Lost in the Details
- 13Mar 16, '13 by Stcroix, PhD, RNI was getting report this morning and was listening to the myriad of details about each patient; order changes, labs, vanco troughs due, how they took their meds, troublesome family members, how many times they asked for pain meds, etc. While I stood in one patient's room he simply didn't look right. he seemed to be very tachypneic and I was told, "yeah he does that does that sometimes". He does that sometimes? As soon as the outgoing nurse left the room, I did a quick assessment, his RR was 40! Long story short, my patient after multiple interventions went to the ICU and was intubated and is doing OK. After the crisis, I looked into the EMR and saw all the respiration rates were entered by the night techs as 16, 18, 18. My point is please, as nurses don't overlook the patient right in front of you for the millions of details and paperwork that we all must face.

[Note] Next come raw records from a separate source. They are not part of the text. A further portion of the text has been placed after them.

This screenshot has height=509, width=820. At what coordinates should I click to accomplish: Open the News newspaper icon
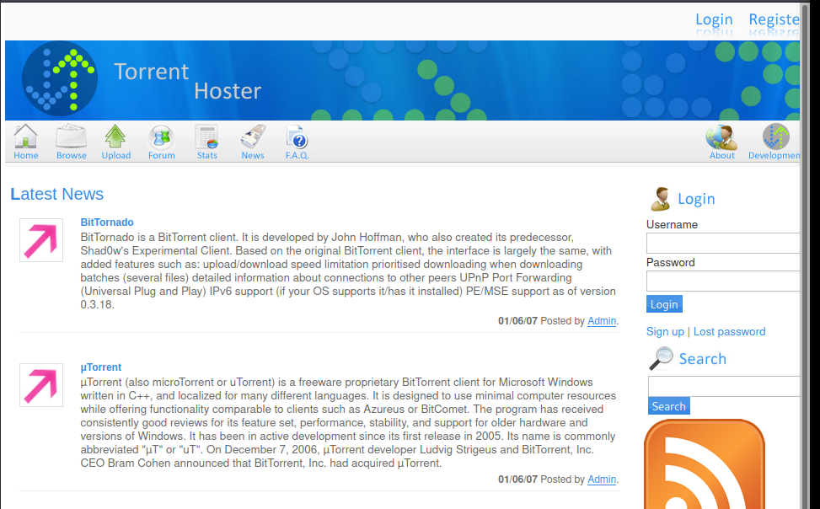point(253,137)
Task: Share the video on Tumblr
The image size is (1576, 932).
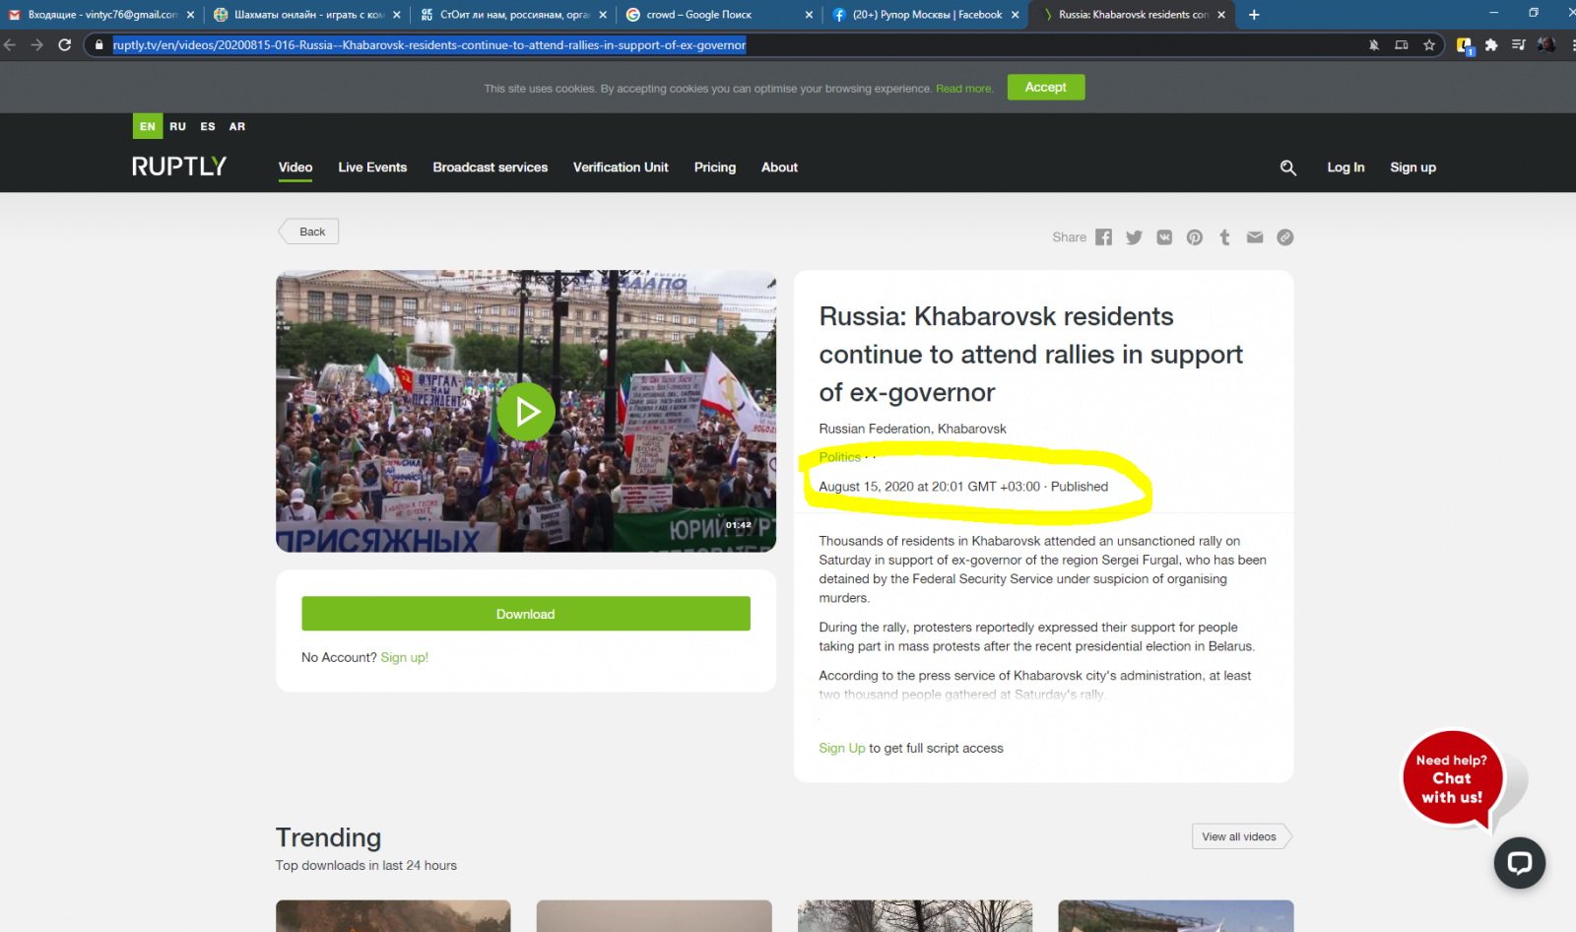Action: [x=1224, y=237]
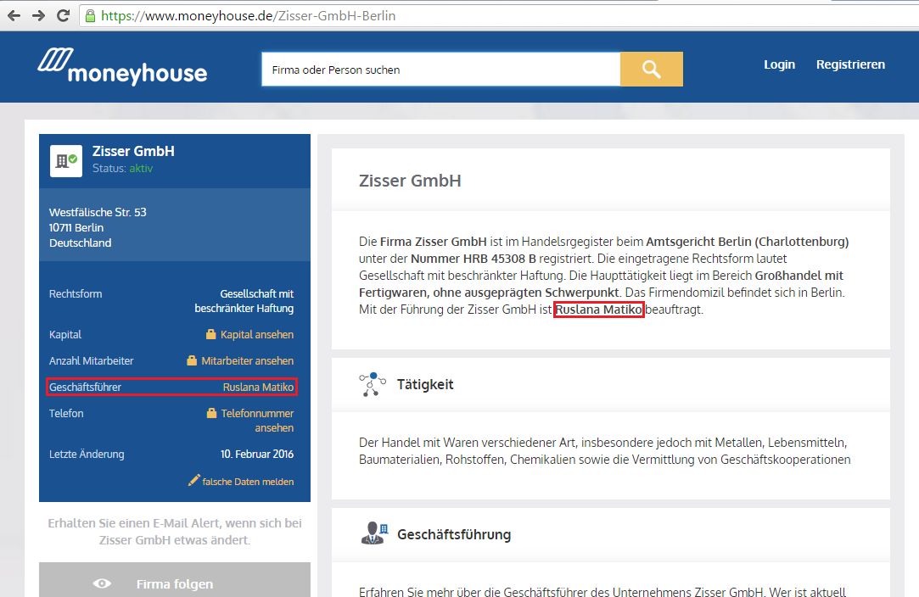
Task: Click the Zisser GmbH company building icon
Action: [64, 159]
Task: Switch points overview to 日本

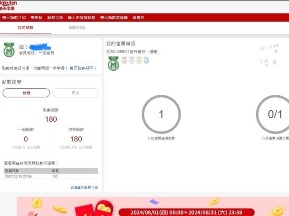Action: pyautogui.click(x=75, y=93)
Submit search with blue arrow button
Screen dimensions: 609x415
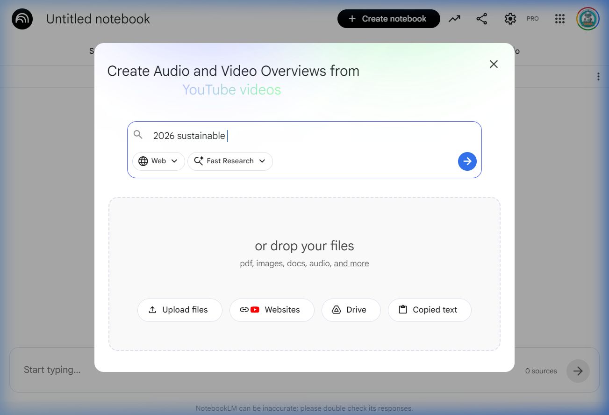pyautogui.click(x=467, y=161)
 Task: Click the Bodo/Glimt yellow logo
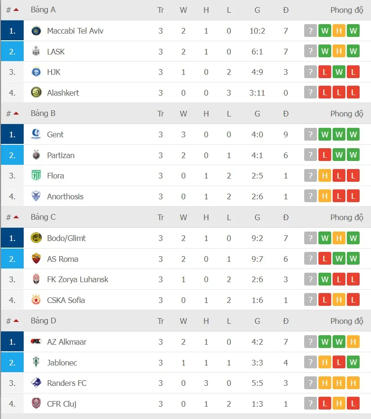point(36,238)
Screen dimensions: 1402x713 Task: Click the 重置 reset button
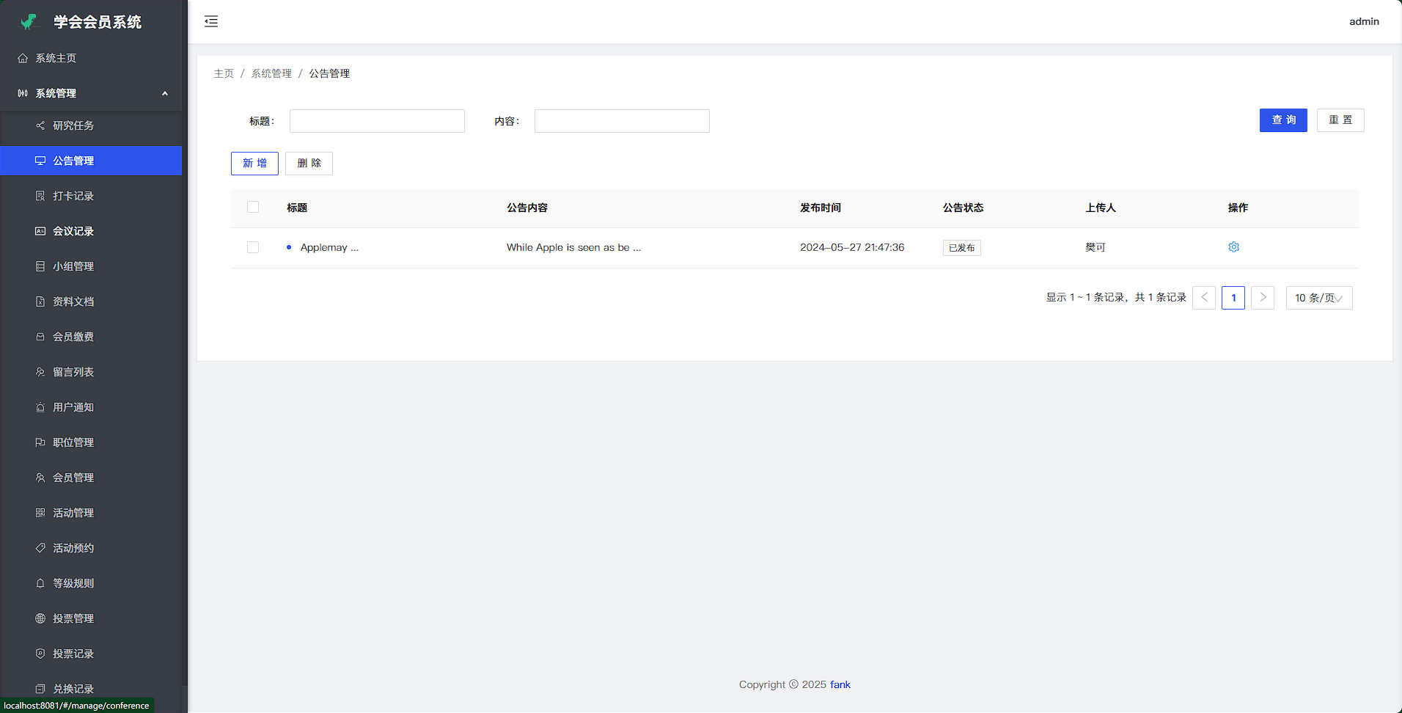[1340, 120]

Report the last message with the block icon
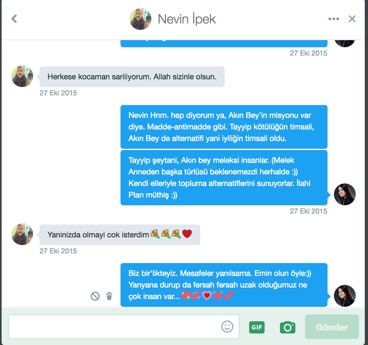point(95,296)
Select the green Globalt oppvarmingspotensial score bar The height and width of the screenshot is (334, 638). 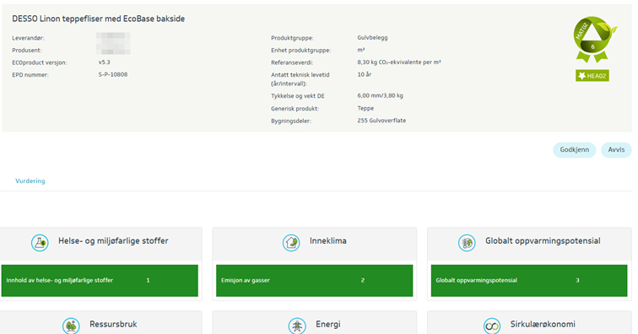(529, 280)

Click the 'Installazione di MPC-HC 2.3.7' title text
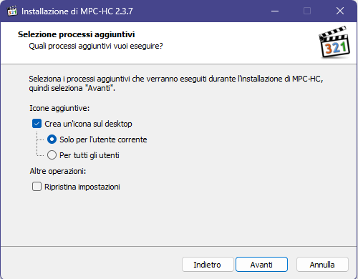tap(77, 11)
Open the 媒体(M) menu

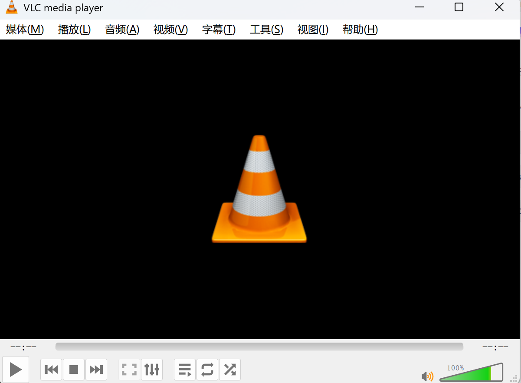(x=25, y=30)

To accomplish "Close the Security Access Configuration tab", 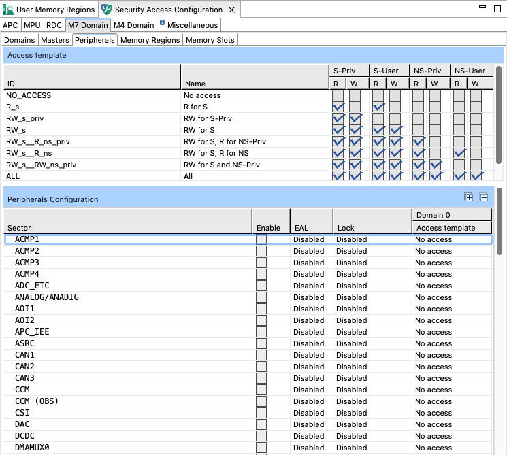I will (x=231, y=10).
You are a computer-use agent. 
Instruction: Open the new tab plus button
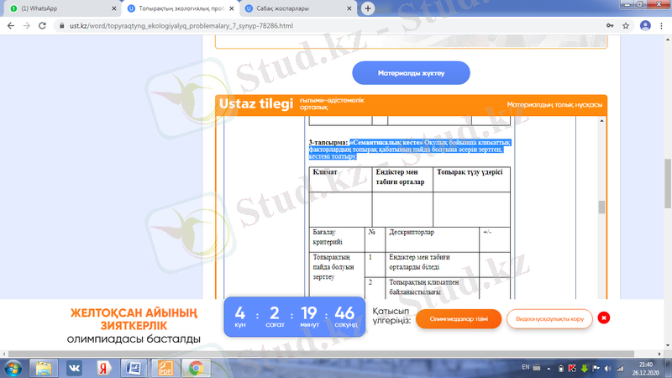368,8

- 4Mar 16, '13 by SleeepyRNWhen I worked as a tech in a hospital I saw so many techs falsify documentation. I remember when I started out as a sitter (was still a cna and had my own password for documentation) the techs would walk in the room and take vitals. Most of the time I had already documented RR. when I would go in later to document something else, many times I would see a vast difference in the techs number and mine. Not to mention, I was sitting right there when they took vitals. I could SEE that they weren't counting RR. Since then I just can't trust someone else's v/s documentation. This also happened a lot with my first job. To avoid calling the doctor, nurses would falsify BPs, BGs and RR. One night I had a resident whose BG would get extremely high. I took it and it was about 500. Parameters were to call if over 400. I was new and the other nurses told me, just enter 398. "You'll see a lot of 398's in his chart." Um, no thank you. While the doctor was not surprised, he still ordered me to increase the insulin dosage. I'm glad you did something about your patient. I've seen nurses feel bullied into going with whatever the other nurses say.
- 2Mar 17, '13 by SimayRNI agree. I hate when I see the I's and O's made up. The aides go around at 5am and document these on the sheet inside the room so we can enter them into the computer and so many times I'll see an output written even though I'm absolutely positive the pt had no/less output. They don't understand what an important assessment I and o's are and we can't just make them what we think they should be.
- 2Mar 17, '13 by proud nurse, BSN, RNI worked with a CNA once who told me that at her other job she "will make up a temp in a New York minute." Ever since then I've been leary of using the vitals of CNAs. For the most part I work with really good CNAs but the pp was right, I'm not sure if they realize how important numbers are to our assessments.
I hate following a nurse who eyeballed the patient early in the shift and never again. This happened to me a lot working nocs in LTC. The med tech would take vitals and give the patient their meds, the nurse would be clueless to any changes.
- 1Mar 17, '13 by lolaviexIn my past two years at nursing school I have followed many different nurses. Being a student and new to charting, I would look over every detail with a fine tooth comb. It is my conclusion that the nurse who documents accurately is the exception, not the rule. I'm talking about six different hospitals and probably 10 different floors. I can count on one hand the nurses I have seen actually assess their patient and document correctly.
When I've asked my instructors about it, the only answer they have is something like "Yeah....they shouldn't do that. At least you'll know what not to do."
Does anyone have any tips or advice for what to do when you document behind someone and you know their entries are wrong? Do you bring it up?
- 0Mar 17, '13 by manda1315In my opinion as a nurse on a busy telemetry floor, assessments can change drastically from one nurse to another! If you feel the patient was not cared for or put in danger then yes I would say something, otherwise chart your assessment for your findings and take care of your patient as needed!
- 2Mar 18, '13 by SleeepyRNQuote from manda1315In my opinion as a nurse on a busy telemetry floor, assessments can change drastically from one nurse to another! If you feel the patient was not cared for or put in danger then yes I would say something, otherwise chart your assessment for your findings and take care of your patient as needed!
Unless I see with my own eyes that a nurse isn't documenting properly, I wouldn't question anything out loud. As you said, patient's conditions change. As to a student's question as to why false documentation occurs, well, I can't think of 1 nurse who goes into work thinking "I think I'll go into work and be lazy today and not document properly." In many hospitals and nursing homes, there simply isn't time. It doesn't make it OK. It IS scary. But CNAs and nurses are forced into these situations sometimes. If we tell the truth and say there simply isn't enough time, we're accused of poor time management. It couldn't POSSIBLY have anything to do with unrealistic staff to patient ratios.
In the case of the OP however, this wasn't two separate assessments at two different times. 1 nurse brushed it off as it was happening in front of another nurse.